PHOENIX – An Arizona inmate who has served 44 years of a life sentence for a murder he committed when he was 17 will be released as part of a resolution to reduce his sentence to time served. Ray Chatman (D.O.B. 8/21/1952) was convicted of first degree murder and armed robbery that occurred at a Circle K convenience store in 1970. Under terms of an agreement offered by prosecutors and approved today by the Honorable Bruce Cohen, Chatman’s original conviction will be vacated and he will be eligible for release in exchange for his pleading guilty to one count of second degree murder.

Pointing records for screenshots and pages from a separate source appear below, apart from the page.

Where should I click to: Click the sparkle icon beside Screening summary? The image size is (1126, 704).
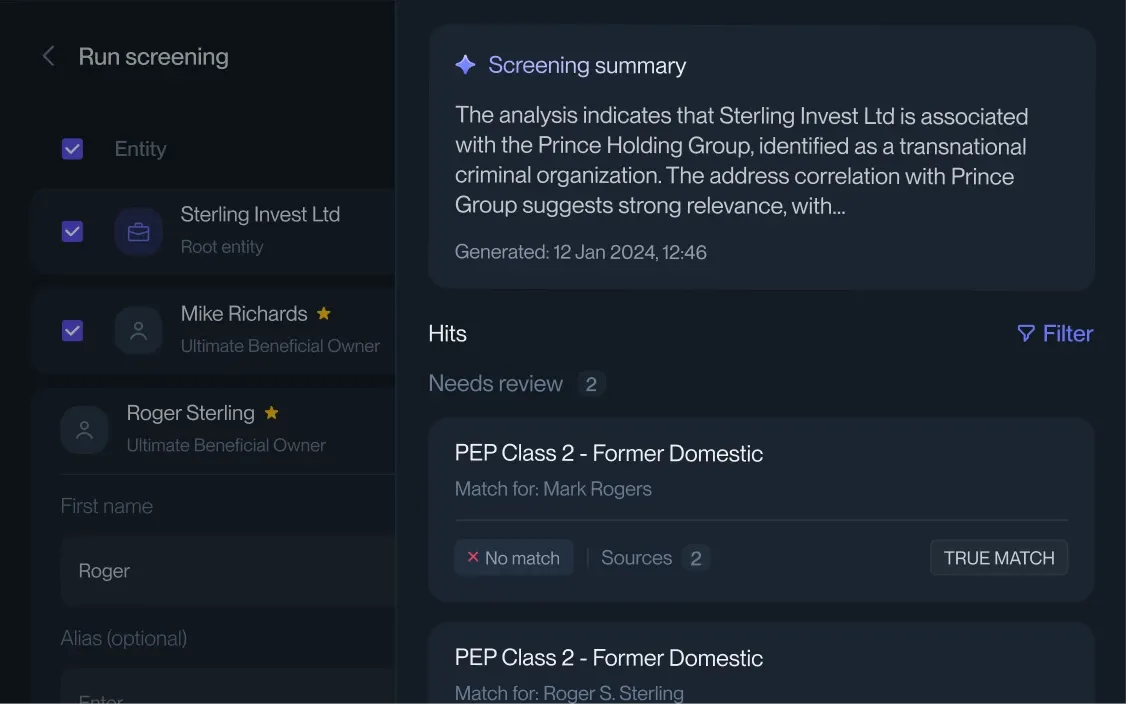click(464, 64)
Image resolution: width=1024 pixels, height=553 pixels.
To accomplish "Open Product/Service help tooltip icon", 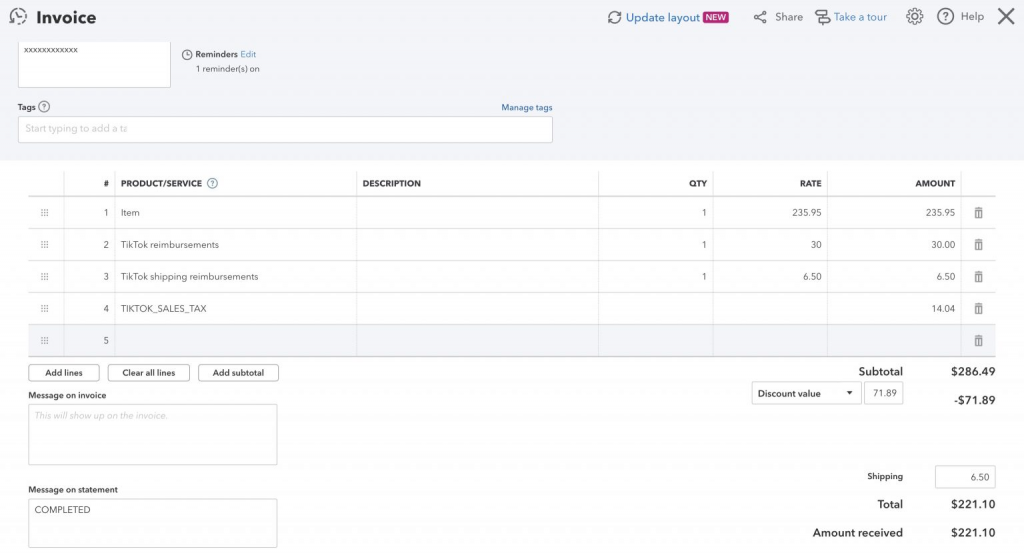I will (x=212, y=183).
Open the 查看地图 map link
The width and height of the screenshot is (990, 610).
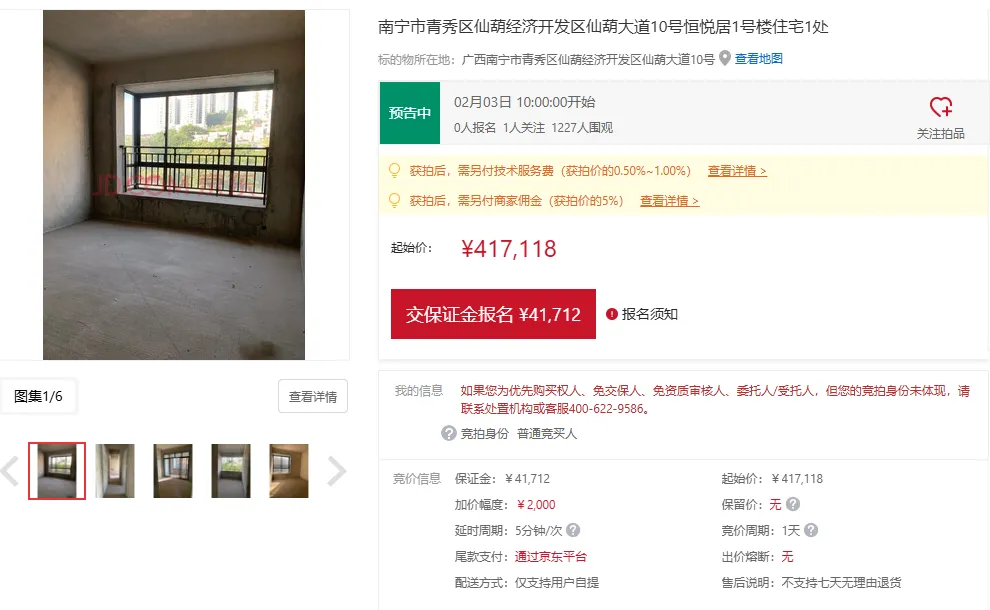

“Our first duty as prosecutors is to seek justice, even if it means revisiting a completed case and changing a previously determined outcome,” said Maricopa County Attorney Bill Montgomery. “This particular case illustrates our fulfillment of that duty by agreeing to a resolution that allows the Court to replace a sentence that is no longer constitutionally compliant with one that lawfully and appropriately holds the defendant accountable for his actions,” he added.
On the night of March 7, 1970, two black males entered a Circle K convenience store located at 602 West Baseline Road in Phoenix, one armed with a pistol and the other with a rifle. The two men ordered two clerks and five patrons who were in the store at the time to the floor and demanded the money in the cash drawers. At some point, shots were fired, striking store clerk Kenneth Meiner, who died shortly afterward. The two robbers fled with money from the cash drawer.
Witnesses identified Ray Chatman and Melvin Lee Taylor as suspects. Warrants were issued for their arrests and both subsequently turned themselves in to Phoenix Police. A jury later found Chatman and Taylor guilty of first degree murder, two counts of assault with a deadly weapon and two counts of robbery. They were each sentenced to death for the murder and four concurrent terms of 40 years to life for the other counts.
Both Chatman and Taylor, who was 18 at the time of the murder, appealed to the Arizona Supreme Court in 1973 and had their sentences reduced to life in prison without the possibility of parole. Taylor was paroled in 1987 after Governor Bruce Babbitt commuted his sentence. As far as prosecutors are able to determine, Chatman never applied for commutation.
Chatman’s case presented prosecutors with a unique legal “Catch-22.” Under the law in effect at the time of Chatman’s 1970 first degree murder conviction, the only available sentences were death or life without parole. In 2005, the U.S. Supreme Court ruled in Roper v. Simmons that juvenile offenders could not be sentenced to death. Then in 2012, the high court ruled in Miller v. Alabama that juvenile offenders could not be sentenced to a mandatory life-without-parole sentence. Thus, a juvenile homicide offender sentenced under the “old code,” like Chatman, would have to be resentenced to a parole-eligible term.
Prosecutors became aware of Chatman’s situation when he recently filed a petition for post-conviction relief and they immediately began working on a possible resolution to his case. The agreement calls for Chatman’s sentence to be deemed complete upon the entry of his guilty plea to second degree murder.